The study provides a framework for comparing noise-aware and non-noise-aware compilation techniques, analyzing the impact of calibration data on circuit fidelity across different quantum processors.

Findings

Historical calibration data can improve fidelity when real-time data is unavailable.

Noise-aware compilation techniques generally enhance circuit success probability.

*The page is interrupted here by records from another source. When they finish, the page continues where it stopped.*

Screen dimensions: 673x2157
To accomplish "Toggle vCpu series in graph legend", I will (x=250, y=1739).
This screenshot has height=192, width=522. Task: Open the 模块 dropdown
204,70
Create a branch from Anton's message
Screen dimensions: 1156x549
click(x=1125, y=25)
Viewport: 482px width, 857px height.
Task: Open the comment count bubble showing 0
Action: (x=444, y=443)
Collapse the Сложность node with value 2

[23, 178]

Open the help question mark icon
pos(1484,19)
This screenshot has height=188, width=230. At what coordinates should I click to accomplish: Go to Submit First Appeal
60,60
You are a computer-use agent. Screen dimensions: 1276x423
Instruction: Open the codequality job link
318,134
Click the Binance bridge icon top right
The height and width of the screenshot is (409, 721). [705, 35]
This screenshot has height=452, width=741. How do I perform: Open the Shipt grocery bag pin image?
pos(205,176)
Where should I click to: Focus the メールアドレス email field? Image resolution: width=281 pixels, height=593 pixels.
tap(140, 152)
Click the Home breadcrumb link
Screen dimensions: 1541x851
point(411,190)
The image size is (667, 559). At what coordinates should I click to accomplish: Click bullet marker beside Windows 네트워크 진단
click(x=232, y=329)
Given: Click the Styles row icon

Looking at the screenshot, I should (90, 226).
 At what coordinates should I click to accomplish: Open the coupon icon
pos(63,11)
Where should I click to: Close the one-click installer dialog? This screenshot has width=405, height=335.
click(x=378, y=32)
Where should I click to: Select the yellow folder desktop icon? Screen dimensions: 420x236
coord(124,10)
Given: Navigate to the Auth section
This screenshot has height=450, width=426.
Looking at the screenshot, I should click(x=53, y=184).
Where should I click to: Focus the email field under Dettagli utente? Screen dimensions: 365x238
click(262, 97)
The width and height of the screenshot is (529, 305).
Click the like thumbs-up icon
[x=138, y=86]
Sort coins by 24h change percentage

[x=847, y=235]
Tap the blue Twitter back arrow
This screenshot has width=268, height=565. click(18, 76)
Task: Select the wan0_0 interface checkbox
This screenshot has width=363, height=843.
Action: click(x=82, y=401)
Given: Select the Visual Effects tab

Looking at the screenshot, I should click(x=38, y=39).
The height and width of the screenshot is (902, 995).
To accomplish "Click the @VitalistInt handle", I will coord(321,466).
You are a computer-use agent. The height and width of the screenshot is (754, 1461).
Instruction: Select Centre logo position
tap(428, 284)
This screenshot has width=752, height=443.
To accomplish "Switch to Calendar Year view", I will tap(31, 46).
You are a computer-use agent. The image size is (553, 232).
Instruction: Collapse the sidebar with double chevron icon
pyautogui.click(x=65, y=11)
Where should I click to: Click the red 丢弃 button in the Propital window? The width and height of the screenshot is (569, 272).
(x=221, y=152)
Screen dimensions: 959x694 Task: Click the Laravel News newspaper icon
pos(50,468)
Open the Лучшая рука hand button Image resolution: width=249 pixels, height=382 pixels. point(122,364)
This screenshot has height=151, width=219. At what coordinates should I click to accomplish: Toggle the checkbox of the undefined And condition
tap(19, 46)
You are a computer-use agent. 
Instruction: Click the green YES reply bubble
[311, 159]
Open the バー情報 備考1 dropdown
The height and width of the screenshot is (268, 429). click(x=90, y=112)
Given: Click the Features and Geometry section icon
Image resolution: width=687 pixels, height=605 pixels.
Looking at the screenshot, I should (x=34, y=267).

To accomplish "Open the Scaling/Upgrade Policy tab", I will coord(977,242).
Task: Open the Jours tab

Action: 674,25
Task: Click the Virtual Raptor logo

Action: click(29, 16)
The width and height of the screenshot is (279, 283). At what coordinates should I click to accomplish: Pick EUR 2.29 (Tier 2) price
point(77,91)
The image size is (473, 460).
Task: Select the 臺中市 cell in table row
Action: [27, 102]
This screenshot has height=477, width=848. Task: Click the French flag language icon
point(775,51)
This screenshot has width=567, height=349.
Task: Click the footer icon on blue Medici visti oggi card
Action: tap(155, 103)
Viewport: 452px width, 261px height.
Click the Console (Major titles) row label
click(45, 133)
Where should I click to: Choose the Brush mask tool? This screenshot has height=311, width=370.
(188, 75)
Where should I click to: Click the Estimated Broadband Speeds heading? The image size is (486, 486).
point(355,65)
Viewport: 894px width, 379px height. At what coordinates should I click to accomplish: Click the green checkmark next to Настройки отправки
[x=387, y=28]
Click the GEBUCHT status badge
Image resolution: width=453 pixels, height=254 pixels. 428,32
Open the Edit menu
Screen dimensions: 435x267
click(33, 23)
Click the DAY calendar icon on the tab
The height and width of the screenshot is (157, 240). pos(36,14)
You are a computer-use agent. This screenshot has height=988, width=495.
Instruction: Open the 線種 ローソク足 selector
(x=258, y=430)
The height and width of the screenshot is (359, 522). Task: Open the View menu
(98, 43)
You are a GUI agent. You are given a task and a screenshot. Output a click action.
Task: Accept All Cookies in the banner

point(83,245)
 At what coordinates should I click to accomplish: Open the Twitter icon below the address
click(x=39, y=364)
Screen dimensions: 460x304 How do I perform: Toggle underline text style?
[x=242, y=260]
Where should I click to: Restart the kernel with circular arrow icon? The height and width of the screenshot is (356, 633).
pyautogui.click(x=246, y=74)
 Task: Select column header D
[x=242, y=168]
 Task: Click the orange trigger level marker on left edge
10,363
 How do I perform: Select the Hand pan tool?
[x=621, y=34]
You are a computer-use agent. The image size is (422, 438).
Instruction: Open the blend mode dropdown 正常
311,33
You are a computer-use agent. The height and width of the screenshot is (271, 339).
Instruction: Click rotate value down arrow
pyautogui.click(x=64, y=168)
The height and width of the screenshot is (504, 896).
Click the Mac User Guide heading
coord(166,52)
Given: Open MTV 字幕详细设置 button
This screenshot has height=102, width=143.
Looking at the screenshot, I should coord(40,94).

Calibration data's effectiveness varies with system drift and latency conditions.

Abstract

Reliably executing quantum algorithms on noisy intermediate-scale quantum (NISQ) devices is challenging, as they are severely constrained and prone to errors. Efficient quantum circuit compilation techniques are therefore crucial for overcoming their limitations and dealing with their high error rates. These techniques consider the quantum hardware restrictions, such as the limited qubit connectivity, and perform some transformations to the original circuit that can be executed on a given quantum processor. Certain compilation methods use error information based on calibration data to further improve the success probability or the fidelity of the circuit to be run. However, it is uncertain to what extent incorporating calibration information in the compilation process can enhance the circuit performance. For instance, considering the most recent error data provided by vendors after calibrating the processor might not be functional enough as quantum systems are subject to drift, making the latest calibration data obsolete within minutes. In this paper, we explore how different usage of calibration data impacts the circuit fidelity, by using several compilation techniques and quantum processors (IBM Perth and Brisbane). To this aim, we implemented a framework that incorporates some of the state-of-the-art noise-aware and non-noise-aware compilation techniques and allows the user to perform fair comparisons under similar processor conditions. Our experiments yield valuable insights into the effects of noise-aware methodologies and the employment of calibration data. The main finding is that pre-processing historical calibration data can improve fidelity when real-time calibration data is not available due to factors such as cloud service latency and waiting queues between compilation and execution on the quantum backend.